- _Latihan Tertulis_:
Sunting bagian teks tentang pengertian manusia, dimulai dari kata-kata yang memuat "Berbagai pertanyaan dan" dan berhenti setelah "diuraikan secara mutlak.". Tuliskan kembali bagian itu dengan mengganti "pertanyaan" menjadi "persoalan".

- _Teks Dokumen_:
○ ○ ○ ○ ○
![]() |
Limbah tambang mencemari lingkungan |
Sebagai mukaddimah diawal sekali sy ingin mengurai satu perdebatan yg berumur cukup tua yg mengisi ruang sejarah kehidupan di bumi, bahkan sampai hari ini perdebatan mengenai mahluk psikofisik ini belum juga selsai dalam artian yg tuntas; yaitu pengertian tentang manusia itu sendiri.
Berbagai pertanyaan dan temuan terus bermunculan, namun defenisi tentang manusia belum juga terjawab secara tuntas; Barangkali saking kompleks dan multi dimensinya manusia, hingga pengertian secara harfiahnya pun sulit utk diuraikan secara mutlak.
○ ○ ○ ○ ○
- _Bahan yang Disediakan_:
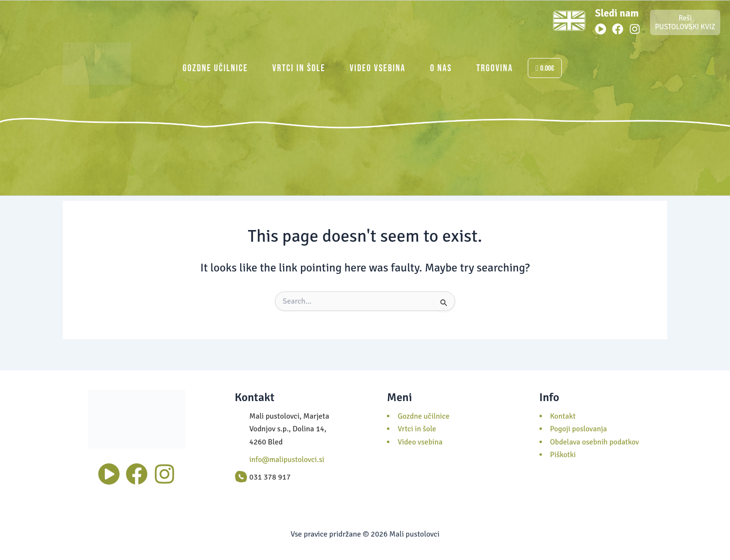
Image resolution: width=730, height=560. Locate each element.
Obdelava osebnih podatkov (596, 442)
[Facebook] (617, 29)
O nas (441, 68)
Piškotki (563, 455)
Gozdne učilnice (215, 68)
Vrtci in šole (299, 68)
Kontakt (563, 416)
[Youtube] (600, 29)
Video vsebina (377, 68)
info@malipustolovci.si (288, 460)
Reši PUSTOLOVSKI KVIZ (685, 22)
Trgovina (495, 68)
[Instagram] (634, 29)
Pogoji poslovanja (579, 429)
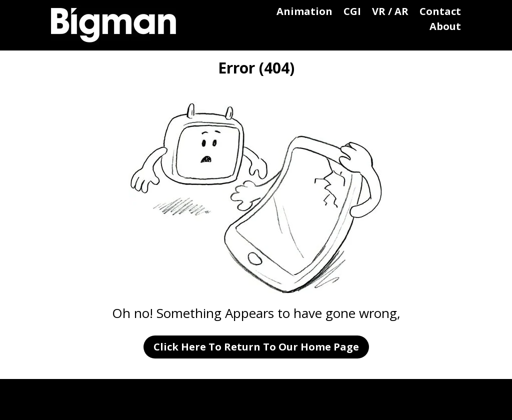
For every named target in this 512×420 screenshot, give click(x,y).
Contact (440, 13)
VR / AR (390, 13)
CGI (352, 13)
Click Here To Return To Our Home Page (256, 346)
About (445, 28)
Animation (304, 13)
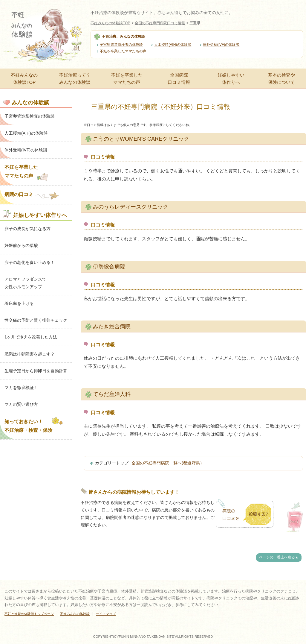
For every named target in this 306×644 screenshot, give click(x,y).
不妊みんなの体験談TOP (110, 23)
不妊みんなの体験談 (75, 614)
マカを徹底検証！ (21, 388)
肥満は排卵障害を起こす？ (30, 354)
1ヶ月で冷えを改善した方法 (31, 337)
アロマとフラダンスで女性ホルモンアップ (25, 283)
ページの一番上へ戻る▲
○ ○ ○ ○ ○
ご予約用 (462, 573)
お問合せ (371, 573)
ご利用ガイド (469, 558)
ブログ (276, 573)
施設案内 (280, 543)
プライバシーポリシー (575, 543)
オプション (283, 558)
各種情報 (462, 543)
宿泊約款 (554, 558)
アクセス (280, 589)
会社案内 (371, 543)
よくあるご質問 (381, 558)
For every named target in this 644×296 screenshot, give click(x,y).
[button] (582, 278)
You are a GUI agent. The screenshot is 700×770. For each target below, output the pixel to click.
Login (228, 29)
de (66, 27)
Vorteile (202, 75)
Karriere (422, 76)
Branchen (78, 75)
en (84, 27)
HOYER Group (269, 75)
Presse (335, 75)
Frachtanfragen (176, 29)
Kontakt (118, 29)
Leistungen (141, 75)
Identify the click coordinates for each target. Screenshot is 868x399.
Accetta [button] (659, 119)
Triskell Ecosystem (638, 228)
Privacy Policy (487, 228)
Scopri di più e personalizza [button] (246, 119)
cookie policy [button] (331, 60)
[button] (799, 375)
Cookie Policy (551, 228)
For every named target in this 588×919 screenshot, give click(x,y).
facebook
○ ○ ○ ○ ○
- _Keluaran yang Diharapkan_:
Berbagai persoalan dan temuan terus bermunculan, namun defenisi tentang manusia belum juga terjawab secara tuntas; Barangkali saking kompleks dan multi dimensinya manusia, hingga pengertian secara harfiahnya pun sulit utk diuraikan secara mutlak.